Der Doku­men­tar­film entwirft das Porträt eines beschei­denden Mannes, der selbst nichts davon wissen will, angeblich ein Star­ar­chi­tekt zu sein. Seine Bauwerke, wie der New Yorker Sitz der Ford Foun­da­tion oder das Oakland Museum of Cali­fornia, versuchen nicht durch große expres­sive Gesten zu beein­dru­cken, sondern bestechen insbe­son­dere aufgrund ihrer hohen Aufent­halts­qua­litäten: Die äußerlich fast abweisend wirkende Ford Foun­da­tion birgt in ihrem Inneren ein gewal­tiges offenes und üppig bepflanztes Atrium, zu dem hin sich die Büroräume orien­tieren und das als ein großer Kommu­ni­ka­tions- und Erho­lungsort für die Mitar­beiter dient. Die Ausstel­lungs­ge­bäude des Oakland Museums of Cali­formia verschwinden mit ihren stark begrünten Dächern fast inmitten einer weit­läu­figen Park­land­schaft. Im Film erzählt Kevin Roche, dass er statt einer weiteren weihe­vollen Stätte für die Hoch­kultur, einen öffent­li­chen Ort schaffen wollte, der selbst ansonsten wenig kultur­in­ter­es­sierte Park­be­su­cher auf beiläu­fige Art in die Ausstel­lung hinein­zieht.

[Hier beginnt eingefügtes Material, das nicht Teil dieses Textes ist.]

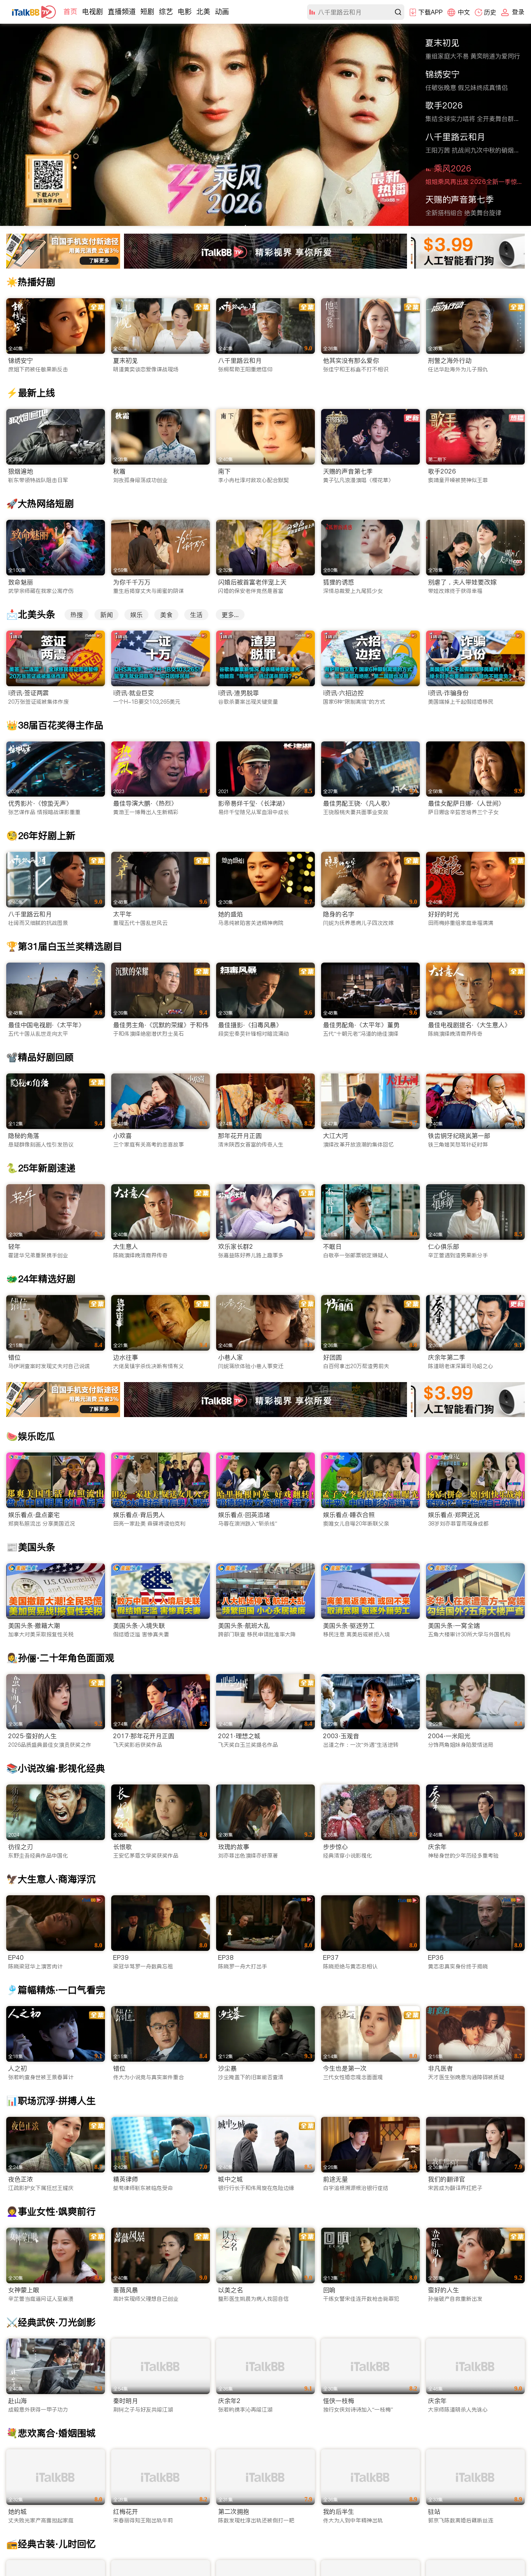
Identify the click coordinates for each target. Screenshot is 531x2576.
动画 (222, 11)
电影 (185, 11)
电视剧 (92, 11)
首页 (70, 11)
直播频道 (122, 11)
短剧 (147, 11)
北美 (203, 11)
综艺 (166, 11)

Dass all dies keine leeren Sprüche sind, sondern höchst­wahr­schein­lich tatsäch­lich genauso funk­tio­niert, wie Roche es schildert, macht Mark Noolans Doku­men­ta­tion auf wunder­bare Weise im Kino erfahrbar: Das Herzstück von Kevin Roche – Der stille Architekt sind die Blicke auf und insbe­son­dere in diese Gebäude sowie die zahl­rei­chen flüssigen Kame­ra­fahrten durch die von Roche entwor­fenen Außen- und Innen­räume. Der langsam gleitende Bilder­fluss verdeut­licht das zentrale Anliegen des Erschaf­fers dieser zumeist sehr redu­zierten Bauwerke: Kevin Roche ist weniger am Bauen monu­men­taler ikoni­scher Ausru­fe­zei­chen als vielmehr am Erschaffen von Räumen gelegen, in denen sich die jewei­ligen Nutzer und Besucher wirklich wohl­fühlen.

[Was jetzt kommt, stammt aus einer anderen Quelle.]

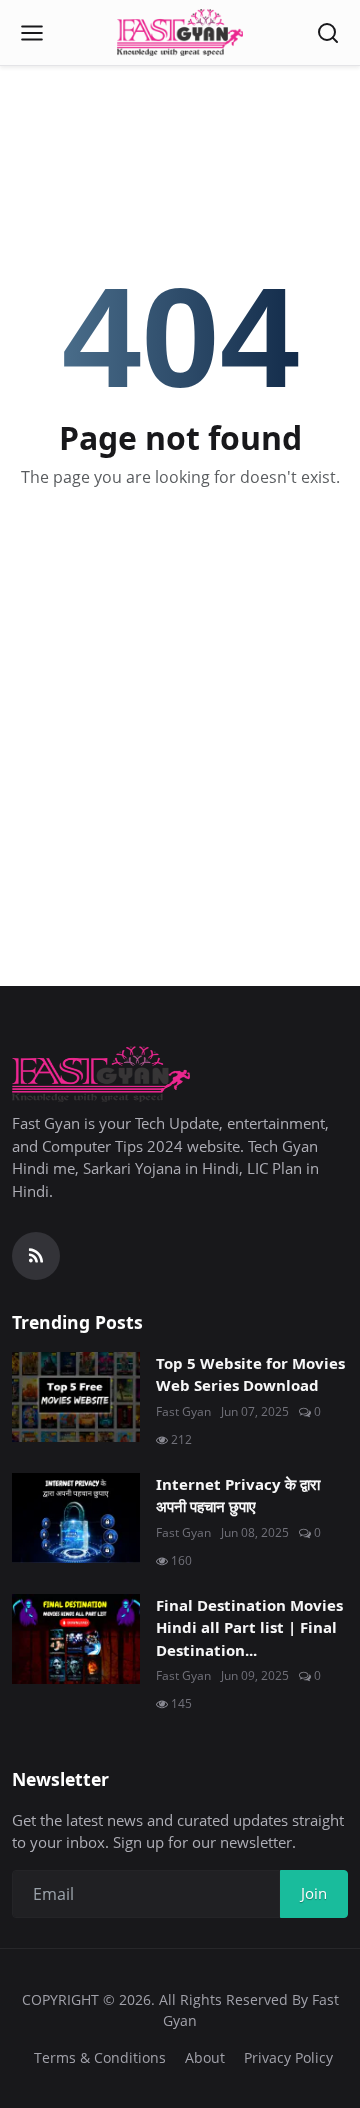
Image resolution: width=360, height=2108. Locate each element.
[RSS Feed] (36, 1256)
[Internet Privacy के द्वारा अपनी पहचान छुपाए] (76, 1518)
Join (314, 1893)
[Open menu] (32, 33)
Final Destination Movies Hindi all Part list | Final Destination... (249, 1627)
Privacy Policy (288, 2057)
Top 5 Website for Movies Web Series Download (250, 1374)
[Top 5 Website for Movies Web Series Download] (76, 1397)
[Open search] (328, 33)
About (205, 2057)
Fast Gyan (183, 1411)
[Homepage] (180, 33)
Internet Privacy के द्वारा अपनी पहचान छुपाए (238, 1495)
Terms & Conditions (100, 2057)
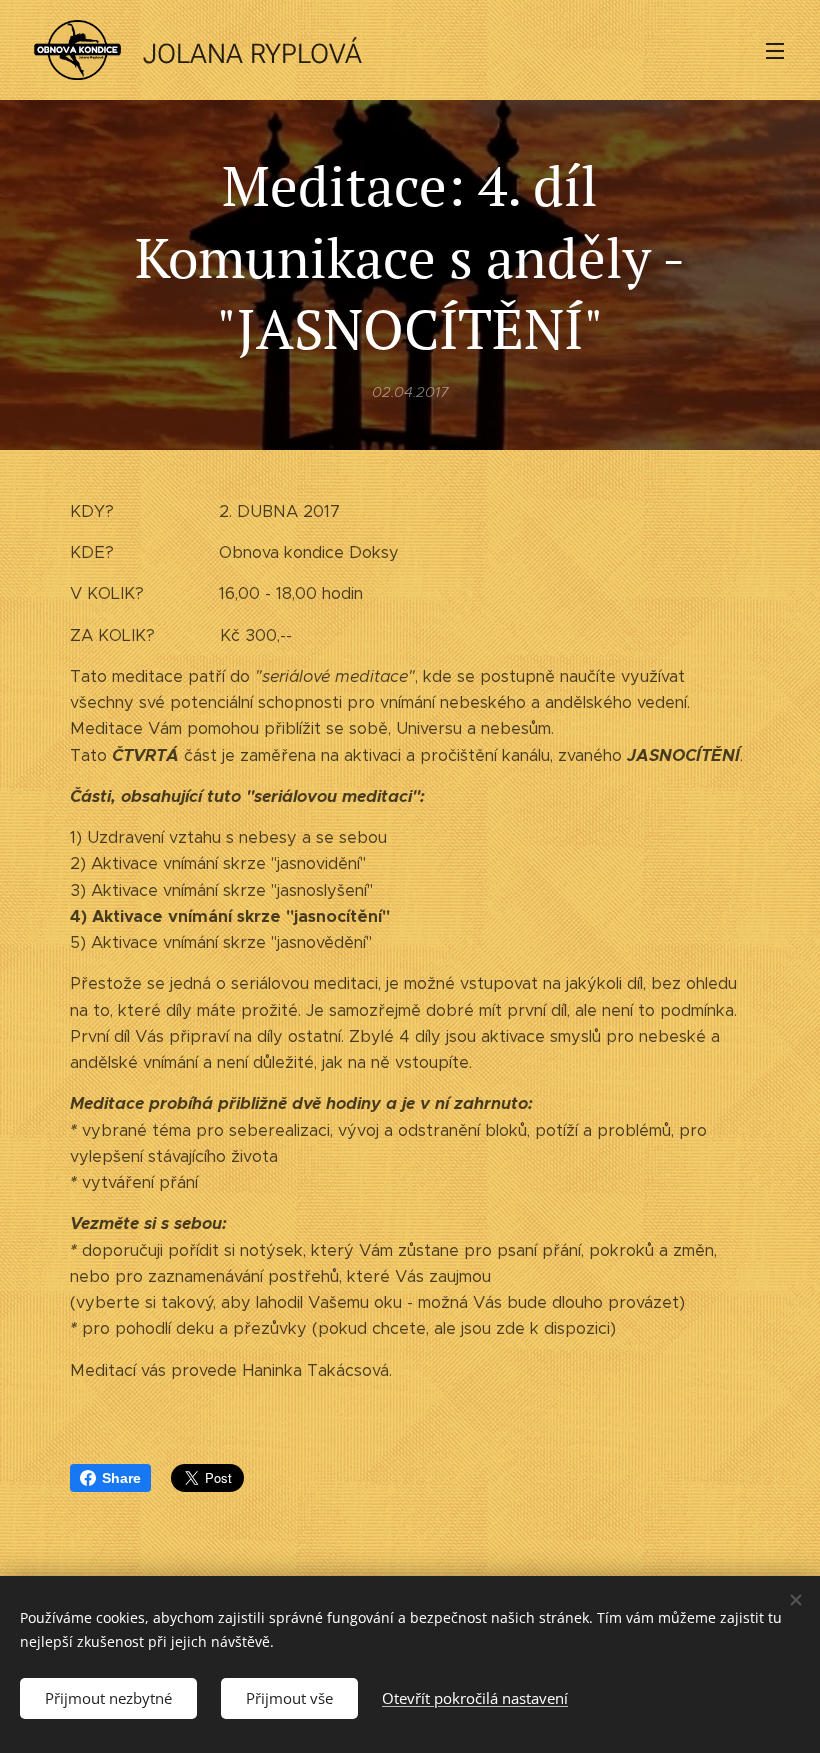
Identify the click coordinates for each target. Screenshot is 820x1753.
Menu (775, 50)
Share (121, 1478)
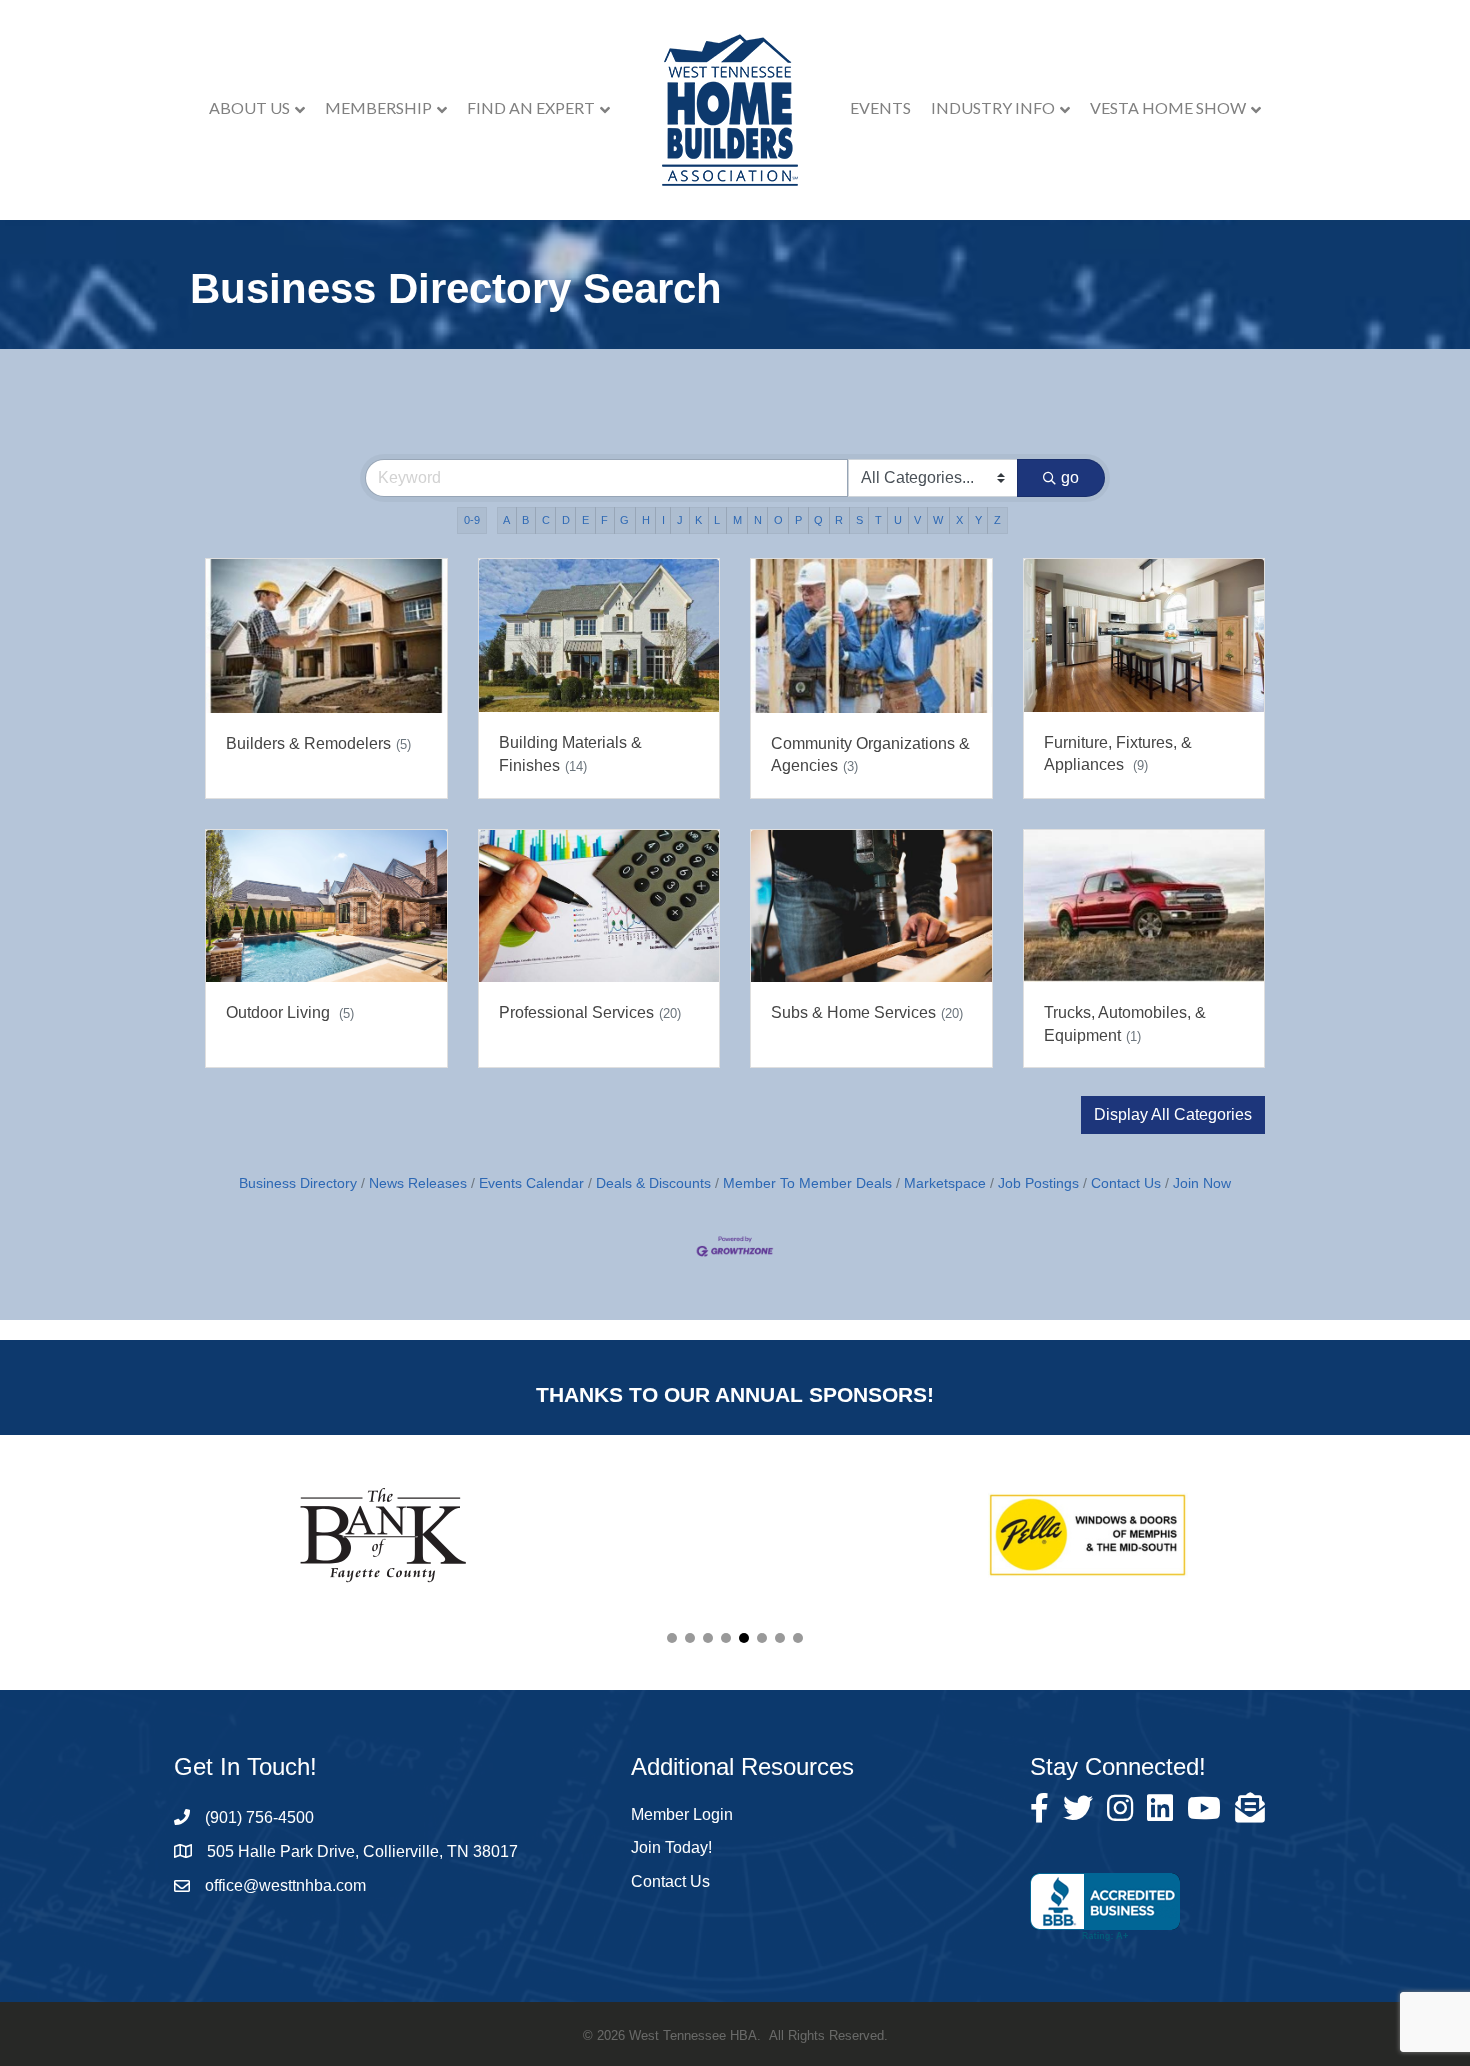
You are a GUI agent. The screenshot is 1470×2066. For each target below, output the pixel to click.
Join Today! (671, 1847)
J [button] (680, 520)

Dieser nutzer­ori­en­tierte Entwurfs­an­satz unter­scheidet Roche nach seinen eigenen Worten im Film auch von einem seiner wich­tigsten Lehr­meister: dem damals bereits in die USA emigrierten ehema­ligen deutschen Bauhaus­ar­chi­tekten Ludwig Mies van der Rohe. Dessen radikaler Mini­ma­lismus erschien Roche deutlich zu abstrakt. Zugleich zeigt die Doku­men­ta­tion, dass der gebürtige Ire zu den wenigen Archi­tekten gehört, die van der Rohes berühmte Devise „less is more“ tatsäch­lich verstanden haben: Die von ihm entwor­fenen Räume sind zwar sehr schlicht, aber äußerst sorg­fältig durch­ge­staltet. Das Ergebnis ist eine Einfach­heit, die nicht billig, sondern oftmals geradezu erhaben wirkt.

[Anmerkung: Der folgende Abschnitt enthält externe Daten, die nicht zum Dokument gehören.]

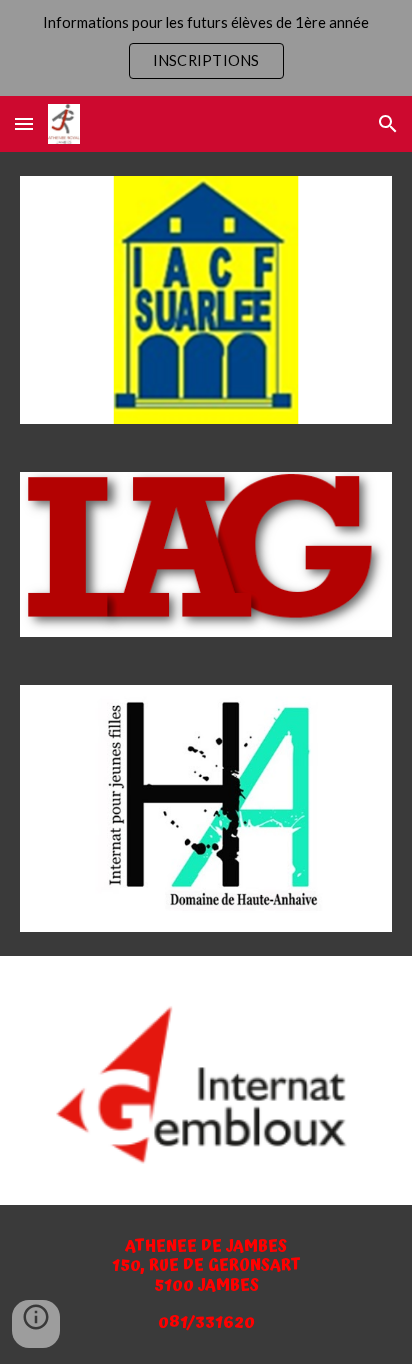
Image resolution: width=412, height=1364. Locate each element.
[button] (24, 123)
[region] (206, 48)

Hierzu passend ist auch der Film von seiner formalen Seite her auf die absoluten Doku­men­tar­film-Basics reduziert: Neben vielen spek­ta­ku­lären Blicken und inter­es­santen Inter­views mit Roche bietet die Doku nur das übliche Archiv­ma­te­rial und wenig kritische Inter­views mit Kollegen und Wegbe­glei­tern sowie magere Infor­ma­tionen zum Werdegang des Archi­tekten. Doch all dies ist in Kevin Roche – Der stille Architekt zu vernach­läs­si­gendes Beiwerk, dessen spär­li­ches Vorhan­den­sein einen unver­stellten Blick auf das eigent­lich Inter­es­sante freigibt. Weniger ist hier tatsäch­lich mehr.